__Set exercise__.
Copy the stretch of records from the line containing "Image resolution: width=1366" through the line containing "[x=204, y=59]", both ends included, requests and all. Change only the click coordinates in the answers: multiply each by 2.05 and round to a whole number, with halves rounded up.

__Click-target data__.
------------------------------

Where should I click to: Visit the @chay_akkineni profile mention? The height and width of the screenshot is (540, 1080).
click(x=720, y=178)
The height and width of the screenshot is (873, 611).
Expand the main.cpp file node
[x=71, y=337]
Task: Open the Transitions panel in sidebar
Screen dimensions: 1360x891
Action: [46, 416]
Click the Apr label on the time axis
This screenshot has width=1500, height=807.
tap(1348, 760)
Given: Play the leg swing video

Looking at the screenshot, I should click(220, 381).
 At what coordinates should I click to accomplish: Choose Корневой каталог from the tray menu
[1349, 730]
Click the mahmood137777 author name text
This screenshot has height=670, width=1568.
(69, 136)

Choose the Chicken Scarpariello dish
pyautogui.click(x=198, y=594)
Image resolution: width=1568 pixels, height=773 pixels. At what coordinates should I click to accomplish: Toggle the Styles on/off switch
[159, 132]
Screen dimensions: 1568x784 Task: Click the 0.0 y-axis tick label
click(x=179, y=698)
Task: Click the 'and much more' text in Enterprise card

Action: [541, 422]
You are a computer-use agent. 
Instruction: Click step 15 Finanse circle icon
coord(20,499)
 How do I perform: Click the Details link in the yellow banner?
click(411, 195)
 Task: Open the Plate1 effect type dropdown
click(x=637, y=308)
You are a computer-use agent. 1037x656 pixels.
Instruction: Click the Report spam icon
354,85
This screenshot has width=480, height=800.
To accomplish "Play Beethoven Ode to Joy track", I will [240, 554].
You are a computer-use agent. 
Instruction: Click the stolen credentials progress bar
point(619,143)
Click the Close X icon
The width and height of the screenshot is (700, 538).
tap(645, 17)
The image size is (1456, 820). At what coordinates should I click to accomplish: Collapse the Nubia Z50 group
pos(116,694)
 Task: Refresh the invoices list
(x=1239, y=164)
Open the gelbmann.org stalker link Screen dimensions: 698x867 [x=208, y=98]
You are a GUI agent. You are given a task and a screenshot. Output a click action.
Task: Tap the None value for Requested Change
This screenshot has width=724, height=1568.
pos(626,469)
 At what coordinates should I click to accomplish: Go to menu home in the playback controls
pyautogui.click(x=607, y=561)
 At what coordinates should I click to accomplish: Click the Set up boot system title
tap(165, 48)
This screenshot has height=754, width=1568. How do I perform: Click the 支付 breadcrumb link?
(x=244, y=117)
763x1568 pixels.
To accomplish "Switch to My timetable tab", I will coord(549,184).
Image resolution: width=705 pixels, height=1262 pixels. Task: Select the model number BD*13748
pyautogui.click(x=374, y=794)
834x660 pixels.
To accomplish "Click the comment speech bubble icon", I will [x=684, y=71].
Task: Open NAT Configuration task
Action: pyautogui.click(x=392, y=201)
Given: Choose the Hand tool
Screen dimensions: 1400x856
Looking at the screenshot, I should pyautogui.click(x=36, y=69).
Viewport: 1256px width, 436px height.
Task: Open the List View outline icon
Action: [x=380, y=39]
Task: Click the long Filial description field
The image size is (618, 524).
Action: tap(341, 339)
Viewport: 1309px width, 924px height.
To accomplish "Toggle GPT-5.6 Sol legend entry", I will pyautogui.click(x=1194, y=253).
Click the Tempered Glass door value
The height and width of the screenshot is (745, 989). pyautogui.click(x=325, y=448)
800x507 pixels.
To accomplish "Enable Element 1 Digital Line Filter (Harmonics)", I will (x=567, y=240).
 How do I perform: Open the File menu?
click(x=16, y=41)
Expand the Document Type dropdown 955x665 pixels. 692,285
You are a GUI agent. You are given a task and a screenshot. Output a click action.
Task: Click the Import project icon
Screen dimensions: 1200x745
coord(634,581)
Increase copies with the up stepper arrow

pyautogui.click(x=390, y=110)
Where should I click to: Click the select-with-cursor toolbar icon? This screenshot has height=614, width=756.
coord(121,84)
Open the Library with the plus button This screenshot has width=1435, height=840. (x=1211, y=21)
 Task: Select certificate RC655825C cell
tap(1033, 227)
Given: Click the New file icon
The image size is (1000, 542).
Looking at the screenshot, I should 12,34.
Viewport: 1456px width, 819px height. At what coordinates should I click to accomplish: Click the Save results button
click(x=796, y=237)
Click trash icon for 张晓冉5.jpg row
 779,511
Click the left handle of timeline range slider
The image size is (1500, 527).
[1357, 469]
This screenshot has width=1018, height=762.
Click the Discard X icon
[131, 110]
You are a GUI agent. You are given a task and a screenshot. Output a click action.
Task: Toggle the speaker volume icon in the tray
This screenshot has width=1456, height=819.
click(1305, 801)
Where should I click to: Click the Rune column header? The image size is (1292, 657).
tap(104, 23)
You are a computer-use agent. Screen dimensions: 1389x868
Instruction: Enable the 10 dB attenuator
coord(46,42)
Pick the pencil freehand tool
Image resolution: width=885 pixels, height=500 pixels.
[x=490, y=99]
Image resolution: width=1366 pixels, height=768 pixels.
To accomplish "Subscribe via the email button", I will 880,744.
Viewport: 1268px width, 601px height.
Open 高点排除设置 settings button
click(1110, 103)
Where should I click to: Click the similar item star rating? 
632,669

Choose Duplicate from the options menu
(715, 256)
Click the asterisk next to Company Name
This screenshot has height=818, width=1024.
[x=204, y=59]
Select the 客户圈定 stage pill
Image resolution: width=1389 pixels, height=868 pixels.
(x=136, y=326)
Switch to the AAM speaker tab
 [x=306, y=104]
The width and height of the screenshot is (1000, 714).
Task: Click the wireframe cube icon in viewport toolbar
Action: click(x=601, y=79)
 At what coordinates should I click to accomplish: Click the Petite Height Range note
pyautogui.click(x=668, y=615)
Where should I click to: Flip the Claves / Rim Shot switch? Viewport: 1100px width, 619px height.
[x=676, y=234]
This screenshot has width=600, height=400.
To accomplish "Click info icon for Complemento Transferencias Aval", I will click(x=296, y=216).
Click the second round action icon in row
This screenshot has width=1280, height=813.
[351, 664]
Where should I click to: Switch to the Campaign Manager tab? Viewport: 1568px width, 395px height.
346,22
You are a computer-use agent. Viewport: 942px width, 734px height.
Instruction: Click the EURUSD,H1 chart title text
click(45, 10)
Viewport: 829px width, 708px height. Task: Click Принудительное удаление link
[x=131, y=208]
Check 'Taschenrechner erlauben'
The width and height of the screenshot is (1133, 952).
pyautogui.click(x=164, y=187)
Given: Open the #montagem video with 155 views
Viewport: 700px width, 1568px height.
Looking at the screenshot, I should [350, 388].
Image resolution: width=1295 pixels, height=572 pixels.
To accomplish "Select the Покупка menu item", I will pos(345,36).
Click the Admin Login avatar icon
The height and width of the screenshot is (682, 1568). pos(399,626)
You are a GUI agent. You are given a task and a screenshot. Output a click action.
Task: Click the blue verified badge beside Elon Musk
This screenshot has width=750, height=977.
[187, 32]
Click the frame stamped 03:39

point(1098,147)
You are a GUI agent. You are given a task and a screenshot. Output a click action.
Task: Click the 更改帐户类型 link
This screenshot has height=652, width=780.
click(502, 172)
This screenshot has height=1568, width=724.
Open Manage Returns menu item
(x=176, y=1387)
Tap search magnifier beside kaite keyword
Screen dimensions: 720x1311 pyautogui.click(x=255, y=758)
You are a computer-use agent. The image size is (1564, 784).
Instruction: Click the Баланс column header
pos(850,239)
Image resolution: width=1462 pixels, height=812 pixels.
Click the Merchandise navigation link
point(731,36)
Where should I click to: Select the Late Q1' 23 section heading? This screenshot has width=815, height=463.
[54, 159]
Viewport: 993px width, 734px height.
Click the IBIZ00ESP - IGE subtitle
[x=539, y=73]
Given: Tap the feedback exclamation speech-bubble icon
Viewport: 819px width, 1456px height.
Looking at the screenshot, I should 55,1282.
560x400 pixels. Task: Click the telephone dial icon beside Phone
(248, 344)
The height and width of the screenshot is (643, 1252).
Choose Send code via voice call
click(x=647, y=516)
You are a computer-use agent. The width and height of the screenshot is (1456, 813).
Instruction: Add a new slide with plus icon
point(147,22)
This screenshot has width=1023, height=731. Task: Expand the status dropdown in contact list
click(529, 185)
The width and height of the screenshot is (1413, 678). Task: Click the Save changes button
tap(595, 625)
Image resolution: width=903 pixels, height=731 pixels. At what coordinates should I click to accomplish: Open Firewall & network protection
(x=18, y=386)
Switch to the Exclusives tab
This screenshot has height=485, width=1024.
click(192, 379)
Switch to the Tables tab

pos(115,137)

------------------------------

__Solution for this task__.
Image resolution: width=1366 pixels, height=768 pixels.
To accomplish "Subscribe via the email button", I will 1804,1525.
Viewport: 1268px width, 601px height.
Open 高点排除设置 settings button
click(2276, 211)
Where should I click to: Click the similar item star rating? 
1296,1371

Choose Duplicate from the options menu
(1466, 525)
Click the asterisk next to Company Name
This screenshot has height=818, width=1024.
[x=418, y=121]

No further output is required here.